Ben Herr shovels loads of topsoil into a pile near the grave of an unknown person at Oak Hill Cemetery earlier this year. University of Colorado researchers are trying to find out who was buried there.

The century-old murder mystery that drew University of Colorado researchers to a gravesite in Lawrence's Oak Hill cemetery may never be solved.

CU law professor Mimi Wesson said Monday that attempts to extract DNA from a scrap of shoulder bone retrieved from Oak Hill have thus far yielded no answers.

"I'm waiting for the lab biologists to tell me that there's nothing more they can do," she said. "They haven't told me that yet."

Wesson in May led an expedition to unearth the remains in hopes of solving the mystery that spurred a lengthy court battle in the late 1800s and led to the creation of an important piece of federal evidence law.

The key question: Does the grave hold John Hillmon or Frederick A. Walters?

In late 1879, Hillmon bought a $25,000 life insurance policy and set off from Lawrence on a trek to find ranch land. His companion, John Brown, later showed up at a rural home near Medicine Lodge and reported accidentally shooting Hillmon.

But at a time when insurance fraud was rampant, insurance companies suspected it was a scam.
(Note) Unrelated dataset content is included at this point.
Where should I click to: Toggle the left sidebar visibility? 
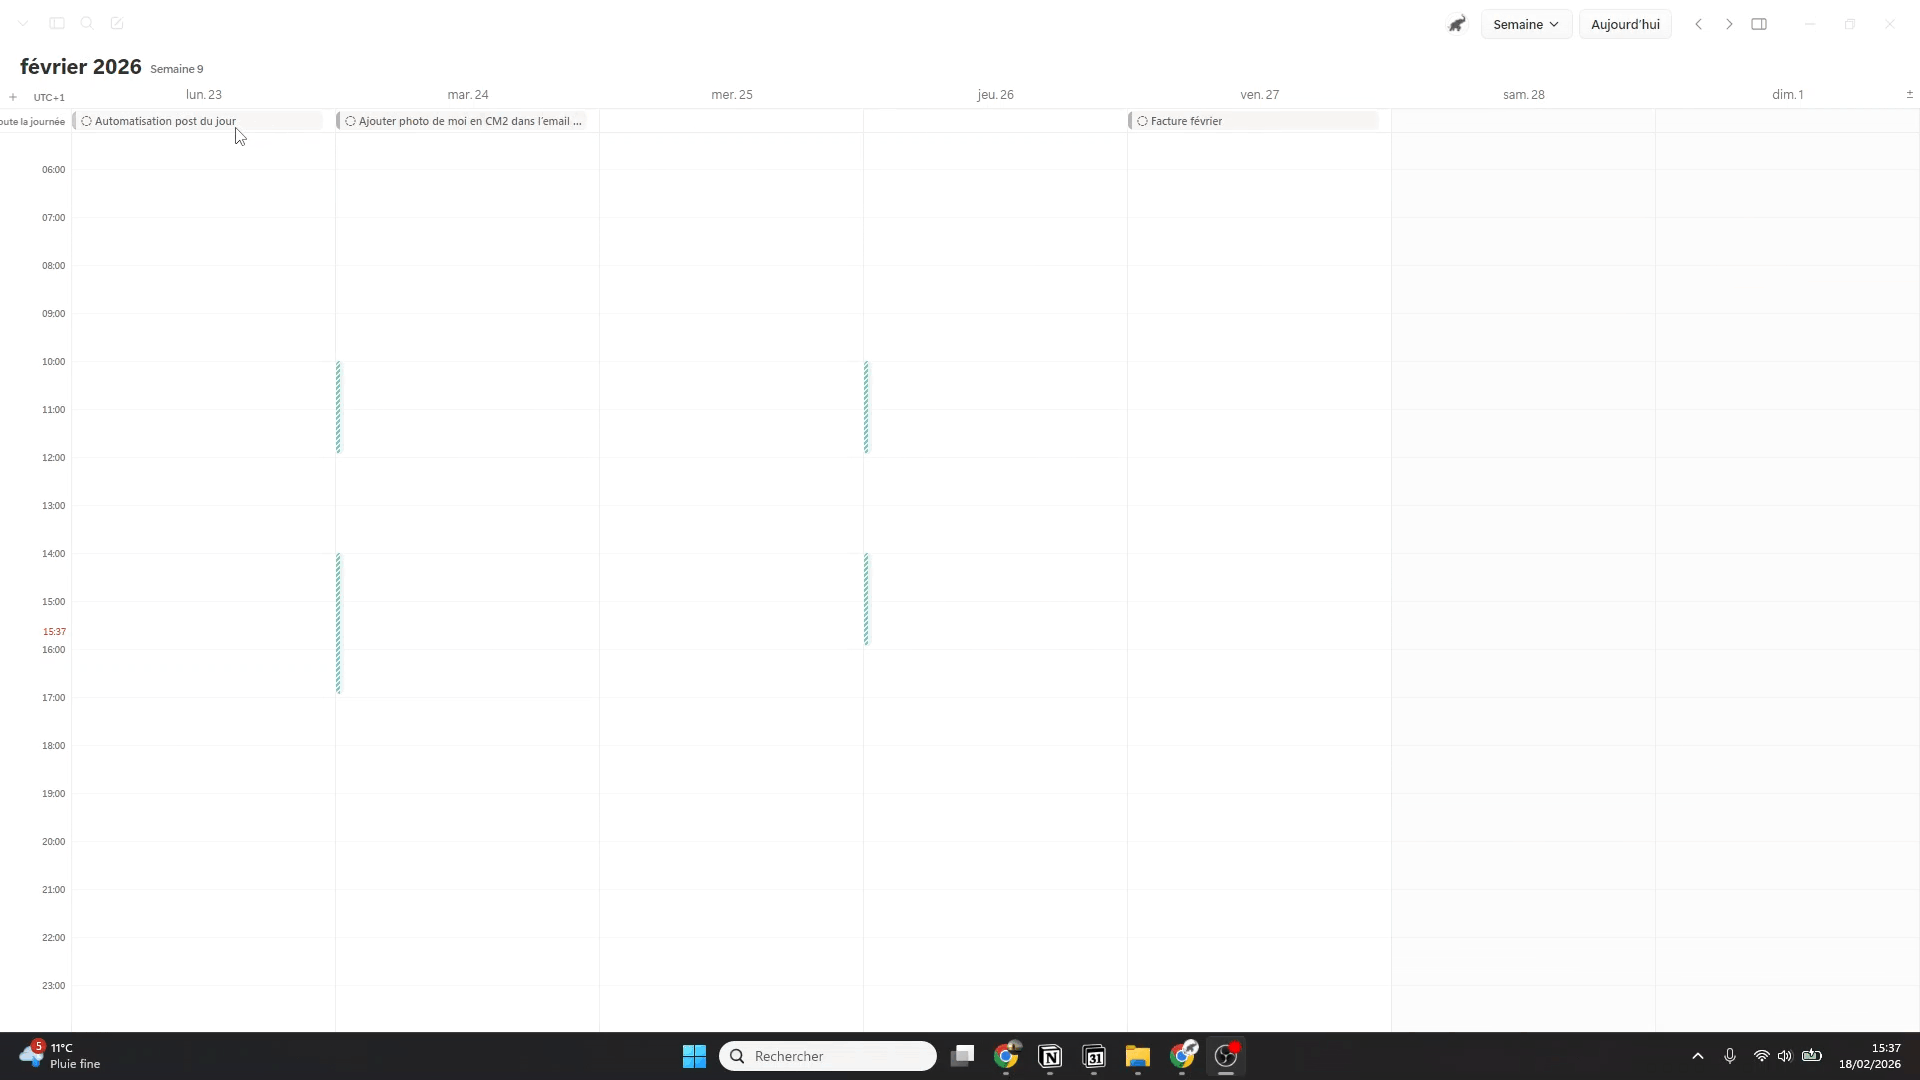[56, 23]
They believed Hillmon and Brown killed a third man, Walters, and buried him to collect on the policy.

The case went through the courts and was taken up by the U.S. Supreme Court twice. An appeal to the court created a new exception to the hearsay rule, permitting as evidence a letter from Walters' fiancee stating his intentions to travel with Hillmon.

Wesson, who has taught students about the case for years, set out to solve the mystery. She called on CU anthropology professor Dennis Van Gerven to assist in the excavation. The researchers unearthed bits of bones and teeth.

DNA analysis was attempted using a small piece of clavicle bone. But water and microorganisms in the burial site have stymied efforts to identify the remains.

Wesson, who is writing a book about the case, said the lack of an answer to the riddle is discouraging to some, but not devastating.

"I love an unsolved mystery," she said.